One woman. One name. One hell of an attitude!

dream job

Written By: witchypo - Aug• 08•11

It was early… 5:30 or so… and I was job hunting online. My blistered feet protested when I got up to get a coffee making me wonder if old-school door knocking was worth the effort or if I should be doing everything online? Sure, old-school had gotten me jobs in the past, but…
The faces of unemployed friends – some out of work for years! – flitted through my mind, leaving the door open behind them for doubt to slip in. ‘But, what if…?’
Even before I could finish the thought, though, I forced myself to remember the day I got ‘downsized’. I recalled the confusion and stress… nearly blowing a circuit ‘thinking’ things through… and then the inexplicable thrill I got when I gave up and asked my gut how it ‘felt’ about things. ‘This is it!’ it said. ‘You could find your dream job!’
Of course, my head had hit me with memmories of the stress that ‘chance’ taking had caused me recently, but my gut countered by reminding me of the paralysing fear I’d wallowed in for decades prior… and of the blessings I’d earned since learning to work around fear.
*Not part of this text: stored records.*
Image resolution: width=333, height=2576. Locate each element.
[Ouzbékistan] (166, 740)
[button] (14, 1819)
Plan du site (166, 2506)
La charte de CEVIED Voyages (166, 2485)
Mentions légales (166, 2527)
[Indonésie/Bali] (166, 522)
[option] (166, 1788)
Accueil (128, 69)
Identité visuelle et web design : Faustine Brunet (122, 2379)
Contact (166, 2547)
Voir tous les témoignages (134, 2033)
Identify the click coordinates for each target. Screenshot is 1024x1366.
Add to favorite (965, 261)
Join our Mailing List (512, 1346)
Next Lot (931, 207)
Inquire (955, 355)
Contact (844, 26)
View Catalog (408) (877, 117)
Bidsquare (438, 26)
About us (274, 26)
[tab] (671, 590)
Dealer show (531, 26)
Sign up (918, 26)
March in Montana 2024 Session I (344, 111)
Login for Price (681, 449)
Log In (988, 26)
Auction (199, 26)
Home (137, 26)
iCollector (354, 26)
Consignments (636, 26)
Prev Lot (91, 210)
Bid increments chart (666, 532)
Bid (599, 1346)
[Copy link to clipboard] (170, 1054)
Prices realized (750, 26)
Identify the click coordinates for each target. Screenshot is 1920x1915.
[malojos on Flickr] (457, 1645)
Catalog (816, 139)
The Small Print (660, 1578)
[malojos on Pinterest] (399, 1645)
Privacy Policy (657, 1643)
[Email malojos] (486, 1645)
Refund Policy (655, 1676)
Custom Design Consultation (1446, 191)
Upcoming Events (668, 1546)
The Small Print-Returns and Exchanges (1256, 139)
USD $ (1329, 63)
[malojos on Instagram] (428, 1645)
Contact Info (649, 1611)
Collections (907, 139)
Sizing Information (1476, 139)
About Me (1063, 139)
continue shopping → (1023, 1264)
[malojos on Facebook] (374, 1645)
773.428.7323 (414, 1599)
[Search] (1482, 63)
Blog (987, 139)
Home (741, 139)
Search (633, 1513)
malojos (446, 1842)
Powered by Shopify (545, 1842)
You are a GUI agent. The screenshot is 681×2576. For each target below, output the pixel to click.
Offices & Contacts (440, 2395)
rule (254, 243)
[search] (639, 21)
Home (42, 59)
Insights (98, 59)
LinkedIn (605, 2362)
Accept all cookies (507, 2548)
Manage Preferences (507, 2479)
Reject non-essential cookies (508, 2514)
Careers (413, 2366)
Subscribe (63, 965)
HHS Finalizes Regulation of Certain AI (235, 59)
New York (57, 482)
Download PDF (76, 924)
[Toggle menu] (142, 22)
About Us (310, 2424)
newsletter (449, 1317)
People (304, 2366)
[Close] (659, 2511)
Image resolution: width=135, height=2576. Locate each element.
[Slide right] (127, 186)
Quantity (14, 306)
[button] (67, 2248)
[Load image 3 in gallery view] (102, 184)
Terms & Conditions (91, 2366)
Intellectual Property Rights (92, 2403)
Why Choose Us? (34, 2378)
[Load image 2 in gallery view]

It showed me my sexy car, my beautiful house, and my BF’s dazzling smile. ‘And what have we learned from all this…?’ it asked, as stars circled my head.
‘That… fear… that ‘I’ was the one getting in my own way,’ I’d gasped, and then bolted, thinking ‘dream job… here I come!’
‘But that was almost two months ago!’ my brain cried, as waves of self-pity and panic washed over me.
I lifted trembling hands off the keyboard and raked them through morning-messy hair. ‘But I was suposed to find my ‘dream job’!’
Before I could drown in them, though, I leaned away from the computer and reached out… thought…(?) meditated…(?)… prayed… (?) for help and was imediately reminded of what my sister had said about ‘fear’ being the only thing to fear.
‘And what have you learned from all of this…?’ my gut asked as it tossed me the line and hauled me out of that hellish flood.
‘That fear… that I… was the only one getting in my way…’ I gasped.
‘Is that it!?’ I thought, and squinted up at the rising sun rising beyond my window.
Then, I remembered having chatted with a former supervisor-cum-friend just after losing my job and his offer to help. Before I could hesitate, I set aside worries of ‘imposing’, and fired off a quick message of inquiry. As I did so, I swore I’d take whatever he had to offer. A ‘job’… ‘any’ job… would be a dream come true at that point!
I glanced up at the window again, this time focusing on a sign I’d hung there a year or more ago that said ‘take risks!’ and smiled as I headed for the shower feeling more ‘fierce’ than ‘fearful’. ‘No guts… no glory!’ I chuckled. ‘No fear!’